The Japanese transistor databooks I own from the 1970s and 80s are not merely “information that is disappearing.”
They are, more accurately:
> Information the world never knew existed.
– Toshiba, Sanyo, Matsushita (Panasonic), Mitsubishi, NEC, Hitachi, SONY
– Detailed Japanese databooks published from the 1960s through the 1990s
– Most never translated into English
– Many now difficult to obtain even within Japan
Interestingly:
– Information on 1970s–80s Japanese transistors is still relatively well preserved in Japanese
– The same information barely exists in English
At the time, Japanese manufacturers produced highly detailed datasheets for the domestic market — but most of them were never translated.
We are dealing with two kinds of rupture:
Together, this double rupture makes vintage electronics information especially hard to obtain.
| Type of rupture | Cause |
|---|---|
| Temporal | 1990s–2010s “Valley of Information” |
| Linguistic | Gap between Japanese and English |
When I die, this information will most likely die with me.

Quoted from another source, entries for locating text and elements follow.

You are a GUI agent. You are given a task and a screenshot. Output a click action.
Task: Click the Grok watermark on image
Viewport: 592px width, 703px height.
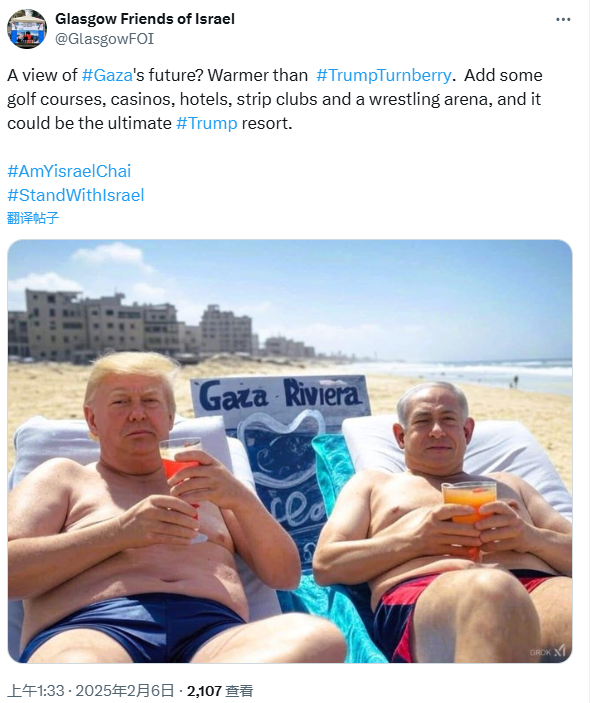(547, 651)
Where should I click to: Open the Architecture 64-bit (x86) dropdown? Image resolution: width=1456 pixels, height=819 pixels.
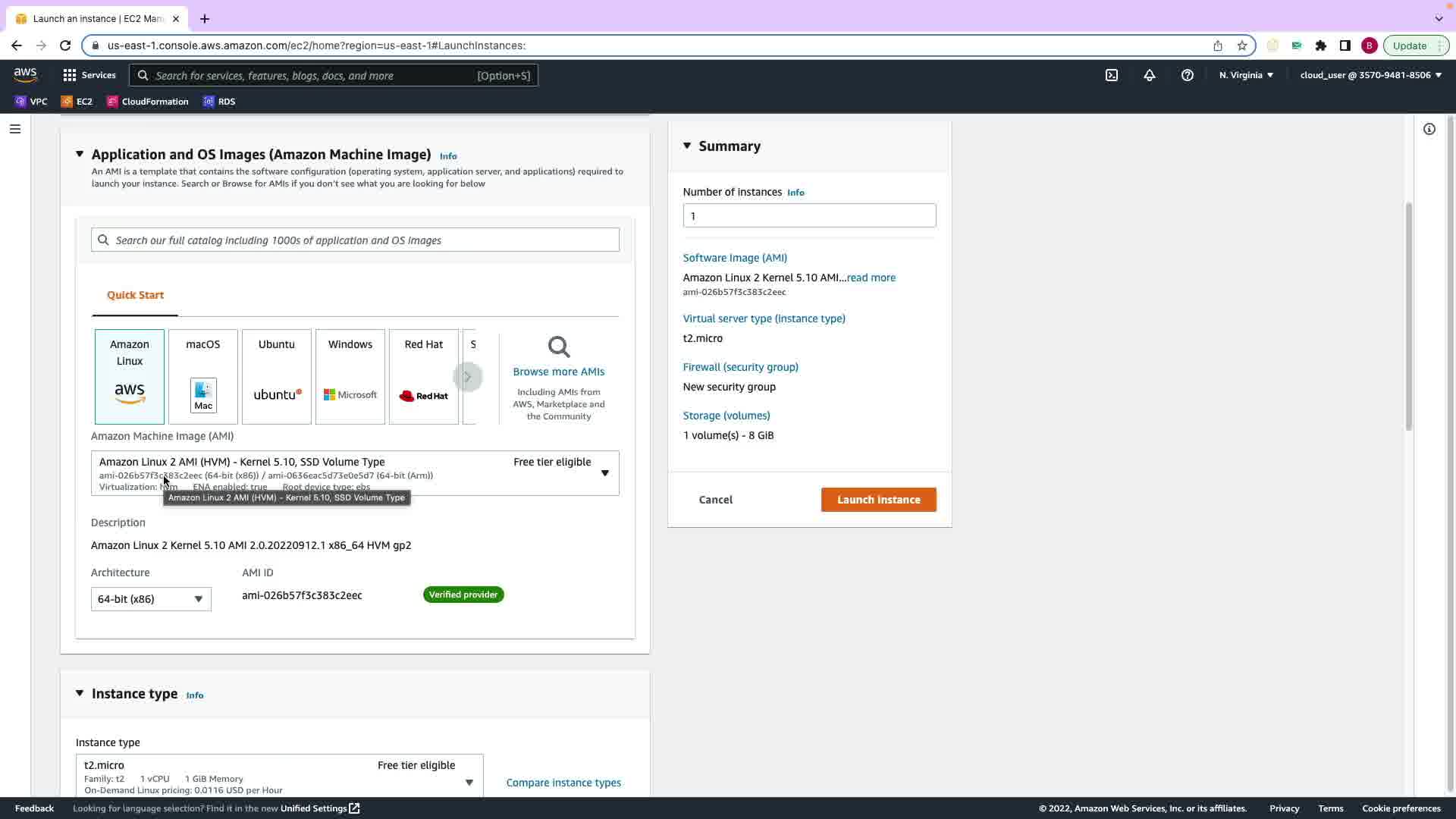pyautogui.click(x=151, y=599)
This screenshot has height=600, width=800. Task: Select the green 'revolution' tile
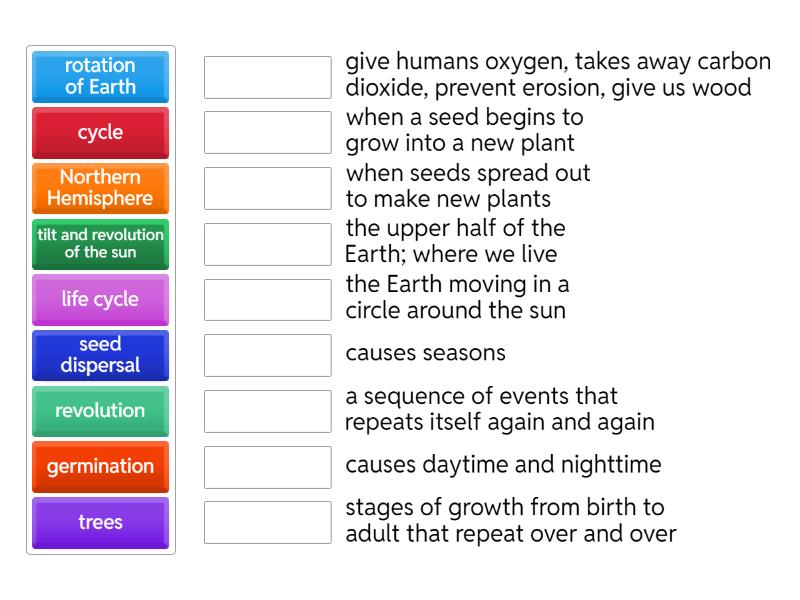[x=100, y=411]
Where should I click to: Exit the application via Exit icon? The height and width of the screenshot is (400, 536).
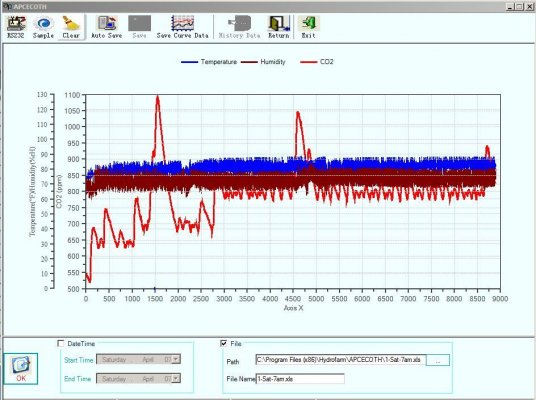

If nothing is done, it will quietly be thrown away as “trash,” and the world will never even know what was lost.
Part Numbers Missing Even from the Big Archives
“Datasheets? Just check datasheets.com or alldatasheet.com. Everything is there, right?”
Many people think so — and to be fair, those sites are absolutely priceless.
Without them, many vintage repairs would be impossible.
But on my shelves, I have part numbers that do not appear even there.
Especially:
– Germanium transistors
– Minor Japanese-market-only parts
– Vintage devices from the 1950s–1980s
– A handful of special-purpose parts made for specific customers or government use
Search for these on datasheets.com and you’ll often see:
> “No results found.”
Even the world’s largest datasheet archives have gaps — and at least 100+ of those gaps are sitting in my bookcases right now.
Therefore, I Can Document What Others Cannot
For the 1990s to around 2010 — this “Valley of Information” — it may already be too late for many fields and many collections.
But I was there. I was actively buying transistors during that period.
So today, in my hands, I have:
– The historical context
– The physical parts
– The measurement data
And over the past 20+ years, I have:
– Hunted for databooks in second-hand bookstores
– Visited prefectural and university libraries across Japan
– Photocopied paper documents, page by page
– Slowly built up a private paper and measurement archive
In other words:
| Era | What I currently possess |
|---|---|
| 1950s–1980s | Japanese databooks that were never digitized or translated |
| 1990s–2010s | The actual parts plus my own measurement data |
| Across all eras | Information that, in this combination, exists nowhere else |
I don’t claim to be the only person in the world with such a collection.
But this combination of conditions is rare — perhaps even unique.
Maybe only 0.001% of people will ever actually need this information.
But as long as there is someone in that 0.001%, I will keep recording.
This is the mission of this archive.